Louis Sahagun of the Los Angeles Times: "California's Latino and Asian voters are significantly more concerned about core environmental issues, including global warming, air pollution and contamination of soil and water, than white voters, according to the latest Los Angeles Times/USC poll. For example, 50% of Latinos and 46% of Asians who responded to the poll said they personally worry a great deal about global warming, compared with 27% of whites. Two-thirds of Latinos and 51% of Asians polled said they worry a great deal about air pollution, compared with 31% of whites."

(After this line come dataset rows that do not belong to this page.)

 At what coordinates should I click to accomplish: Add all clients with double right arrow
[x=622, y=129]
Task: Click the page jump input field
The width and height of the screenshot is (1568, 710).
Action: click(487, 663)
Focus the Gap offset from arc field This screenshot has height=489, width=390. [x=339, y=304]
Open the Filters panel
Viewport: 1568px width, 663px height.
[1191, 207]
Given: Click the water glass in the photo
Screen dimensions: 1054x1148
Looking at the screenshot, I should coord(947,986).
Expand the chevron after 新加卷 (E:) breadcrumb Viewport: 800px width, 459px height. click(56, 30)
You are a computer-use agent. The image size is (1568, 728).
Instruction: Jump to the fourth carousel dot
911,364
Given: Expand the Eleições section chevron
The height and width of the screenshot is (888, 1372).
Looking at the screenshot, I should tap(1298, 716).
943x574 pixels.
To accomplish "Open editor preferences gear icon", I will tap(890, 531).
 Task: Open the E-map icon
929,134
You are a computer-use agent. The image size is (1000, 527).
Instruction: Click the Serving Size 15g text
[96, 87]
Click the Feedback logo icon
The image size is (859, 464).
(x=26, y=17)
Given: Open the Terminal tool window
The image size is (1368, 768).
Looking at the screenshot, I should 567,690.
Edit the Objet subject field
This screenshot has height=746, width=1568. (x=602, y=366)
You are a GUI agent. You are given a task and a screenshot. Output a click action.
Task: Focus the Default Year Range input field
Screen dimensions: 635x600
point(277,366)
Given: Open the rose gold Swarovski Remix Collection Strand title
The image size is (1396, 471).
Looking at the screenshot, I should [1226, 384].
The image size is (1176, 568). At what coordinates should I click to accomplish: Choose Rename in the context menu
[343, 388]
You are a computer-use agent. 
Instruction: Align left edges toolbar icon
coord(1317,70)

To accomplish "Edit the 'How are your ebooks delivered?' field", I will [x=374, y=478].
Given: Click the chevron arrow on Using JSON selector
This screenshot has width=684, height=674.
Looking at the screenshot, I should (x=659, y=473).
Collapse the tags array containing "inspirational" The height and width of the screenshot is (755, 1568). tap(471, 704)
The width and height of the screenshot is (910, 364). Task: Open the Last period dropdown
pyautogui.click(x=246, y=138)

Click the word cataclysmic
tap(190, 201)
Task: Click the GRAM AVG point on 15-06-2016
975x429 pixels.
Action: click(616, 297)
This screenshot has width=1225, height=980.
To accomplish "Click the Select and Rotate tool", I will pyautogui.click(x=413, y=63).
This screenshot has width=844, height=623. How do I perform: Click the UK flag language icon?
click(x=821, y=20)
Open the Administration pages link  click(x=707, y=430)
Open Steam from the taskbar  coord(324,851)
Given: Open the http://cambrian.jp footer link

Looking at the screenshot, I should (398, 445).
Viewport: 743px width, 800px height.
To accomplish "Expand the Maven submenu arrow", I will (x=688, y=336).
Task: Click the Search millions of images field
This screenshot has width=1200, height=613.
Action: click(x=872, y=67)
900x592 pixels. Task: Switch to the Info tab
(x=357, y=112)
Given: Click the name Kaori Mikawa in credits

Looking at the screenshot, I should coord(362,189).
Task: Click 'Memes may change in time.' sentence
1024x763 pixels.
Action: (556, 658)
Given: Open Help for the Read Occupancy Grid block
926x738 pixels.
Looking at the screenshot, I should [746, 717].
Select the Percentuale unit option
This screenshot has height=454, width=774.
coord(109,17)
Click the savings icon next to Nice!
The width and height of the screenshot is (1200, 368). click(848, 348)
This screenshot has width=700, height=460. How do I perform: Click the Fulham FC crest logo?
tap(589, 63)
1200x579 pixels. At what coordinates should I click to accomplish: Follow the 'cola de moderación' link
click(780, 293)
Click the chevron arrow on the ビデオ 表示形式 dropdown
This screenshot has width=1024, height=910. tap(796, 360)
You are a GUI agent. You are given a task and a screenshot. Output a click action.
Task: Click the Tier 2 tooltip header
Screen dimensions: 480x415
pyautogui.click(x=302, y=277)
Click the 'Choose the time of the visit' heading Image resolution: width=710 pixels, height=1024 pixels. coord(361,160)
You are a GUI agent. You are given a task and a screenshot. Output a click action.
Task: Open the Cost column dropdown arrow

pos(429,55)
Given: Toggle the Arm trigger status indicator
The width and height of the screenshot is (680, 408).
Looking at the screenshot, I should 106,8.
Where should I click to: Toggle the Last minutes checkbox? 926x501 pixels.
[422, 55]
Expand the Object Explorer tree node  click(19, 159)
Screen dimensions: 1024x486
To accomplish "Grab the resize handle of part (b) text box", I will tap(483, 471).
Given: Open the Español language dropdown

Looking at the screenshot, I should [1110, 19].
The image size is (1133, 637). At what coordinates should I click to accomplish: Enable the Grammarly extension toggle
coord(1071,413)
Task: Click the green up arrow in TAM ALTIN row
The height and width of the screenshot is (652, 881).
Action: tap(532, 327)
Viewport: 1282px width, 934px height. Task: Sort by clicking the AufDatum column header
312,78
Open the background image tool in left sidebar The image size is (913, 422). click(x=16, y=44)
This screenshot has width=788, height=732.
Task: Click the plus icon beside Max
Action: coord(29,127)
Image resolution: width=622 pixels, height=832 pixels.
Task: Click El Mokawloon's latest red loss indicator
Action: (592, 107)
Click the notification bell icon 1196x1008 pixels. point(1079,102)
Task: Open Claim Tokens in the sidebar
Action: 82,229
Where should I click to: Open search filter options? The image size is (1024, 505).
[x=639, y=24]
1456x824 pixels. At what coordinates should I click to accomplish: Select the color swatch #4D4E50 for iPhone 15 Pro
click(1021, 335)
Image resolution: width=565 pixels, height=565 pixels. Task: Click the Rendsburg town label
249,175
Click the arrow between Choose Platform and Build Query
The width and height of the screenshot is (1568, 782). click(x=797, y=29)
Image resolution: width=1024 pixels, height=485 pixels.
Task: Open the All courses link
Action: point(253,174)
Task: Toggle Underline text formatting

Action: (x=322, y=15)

CW: the slug for Alex Pareene's review of Sarah Palin's new book was pretty funny: "The reality show star is outraged that everyone in the press is contributing to her publisher's marketing campaign." The review, which is short, is even funnier. But the LOL bit comes from Palin herself in the form, naturally, of a tweet, which perfectly captures her signature self-absorbed petulant ignorance: *
* Update: actually, Gawker, she's right, if you post whole pages of the book. Numbskulls.
... Sam Stein & Lisa Shapiro of the Huffington Post post some brief excerpts of the Palin book & provide a short synopsis.